Even the light looks fantastic: when Scrooge heads to bed on Christmas Eve, the old man, holding a single candle, is lit in dramatic chiaroscuro as he creaks up the stairs. Marley's sunken face glows a sickly green; the jolly Ghost of Christmas Present fairly sparkles in room of glittering holly garlands.

With so much to look at, Zemeckis makes good use of the 3-D technology. Unlike Pixar's “Up,” released earlier this year, in which the 3-D seemed like an afterthought, “A Christmas Carol” keeps things interesting with plenty of action — snowflakes, spirits, shiny black horses of death – hurled directly at viewers. Parents take note: all those ghosts, dark colors and loud noises might be too scary for the youngest viewers.

The movie really belongs to Carrey. The rubber-faced actor plays Scrooge through the ages and all three ghosts. His British, Irish and Scottish accents sound passable, and his portrayal of Scrooge is engaging, though disappointingly serious. He lets loose a little at the end, once Scrooge is delirious with Christmas cheer, but overall the tone is grim and short on comic interludes.

The appearance of realistic animated people using performance capture, in which real actors end up digitized in some form, still leaves me a little cold. While Scrooge and Marley look fantastic, Scrooge's nephew Fred (Colin Firth), appears a little cross-eyed and the dancing of Scrooge's former boss Mr. Fezziwig (Bob Hoskins), seems off. Not quite full animation, not quite live action, the human beings rendered using performance capture at times fall into an uneasy gap between the two, the so-called “uncanny valley.” Zemeckis is a veteran of the filmmaking technique, using it to varying degrees of success in “The Polar Express” in 2004 and “Beowulf” in 2007.

Hedging its bets against an unproven format, Disney outfitted four custom train cars with artifacts, costumes, props and digital demonstrations from “A Christmas Carol,” zigzagging 16,000 miles across the United States since May to visit 40 cities and whet moviegoers' appetites (even if it is only November).
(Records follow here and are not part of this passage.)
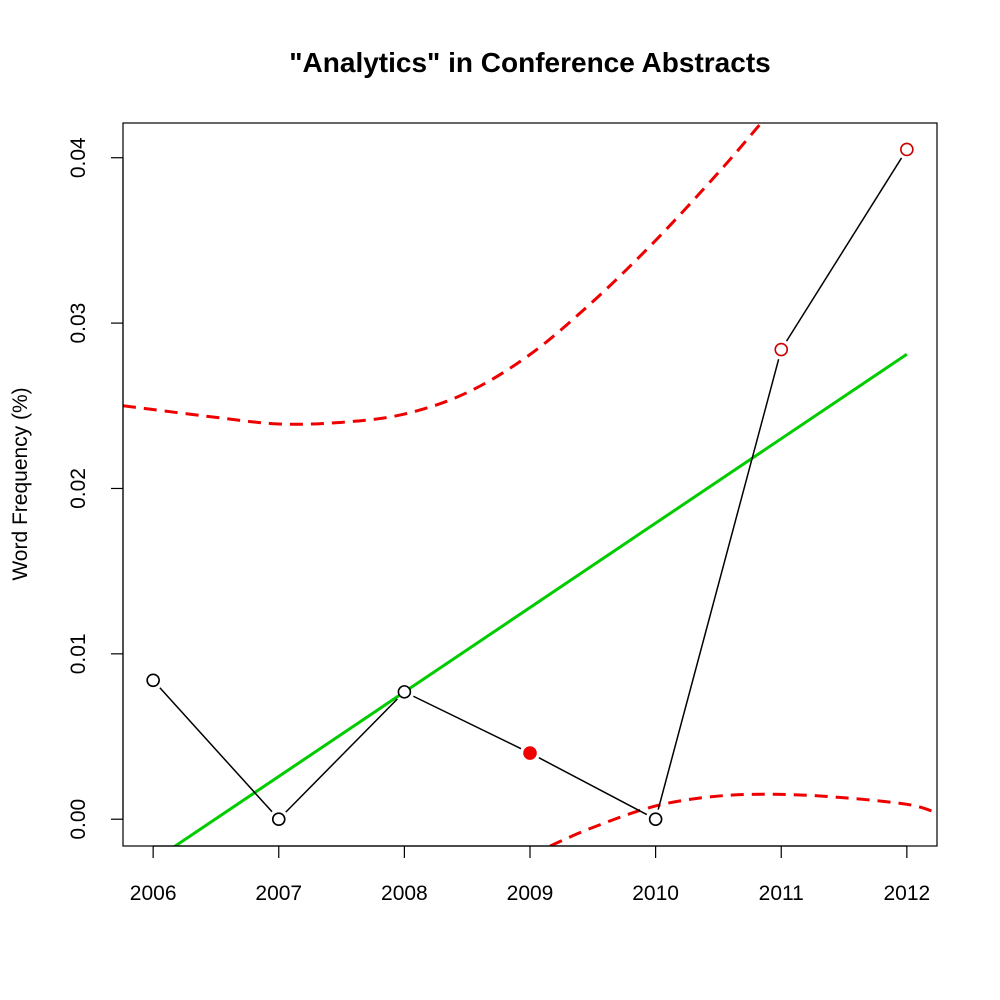  I want to click on x-tick-label-2010: 2010, so click(656, 894).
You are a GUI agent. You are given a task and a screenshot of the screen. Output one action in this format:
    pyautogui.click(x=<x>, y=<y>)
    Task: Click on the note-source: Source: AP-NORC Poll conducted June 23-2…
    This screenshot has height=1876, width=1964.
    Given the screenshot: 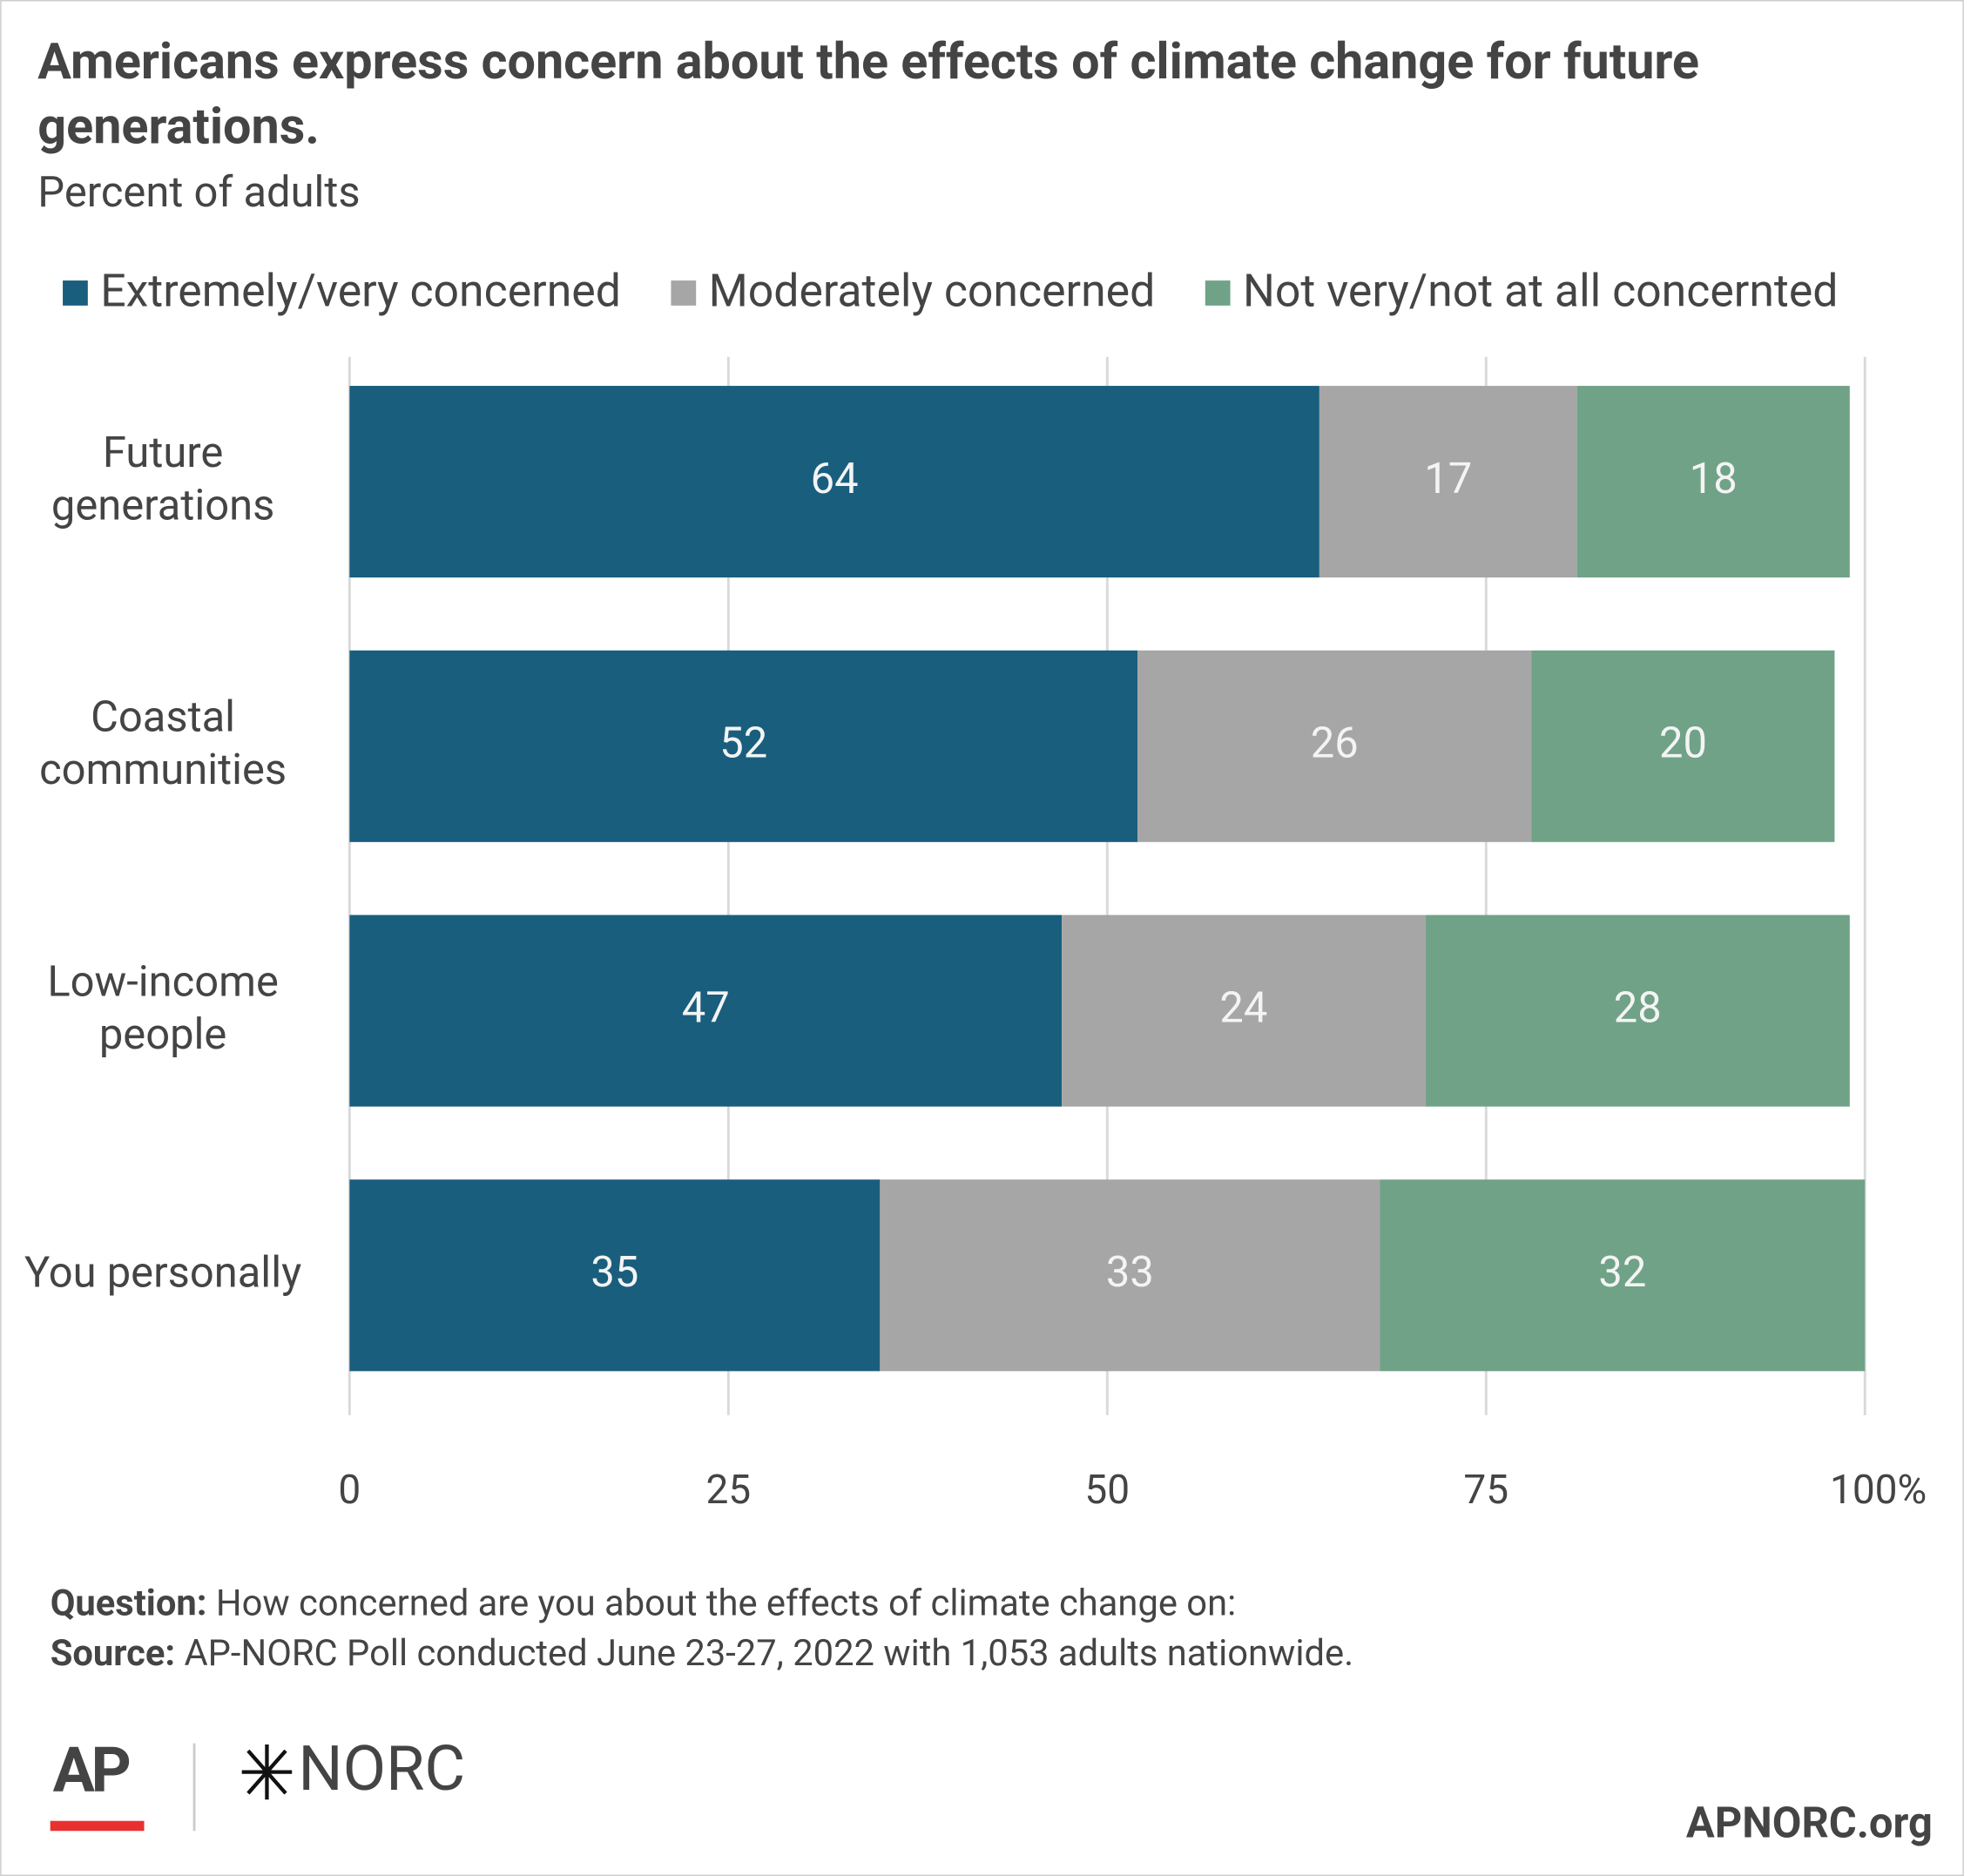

There will most certainly be a built-in audience for this film. Full of beautiful, action-packed visuals and a timeless moral of kindness and charity, “A Christmas Carol” is definitely a solid choice for family holiday viewing. The 3-D technology, also formatted for large IMA-- screens, knocks a bit of dust off the shopworn tale. Zemeckis and Carrey certainly don't reinvent Dickens' story, nor do they try to. You know how it's going to end, and the script could have contained a few more twists, but Disney's nifty new take on “A Christmas Carol” sure does look good.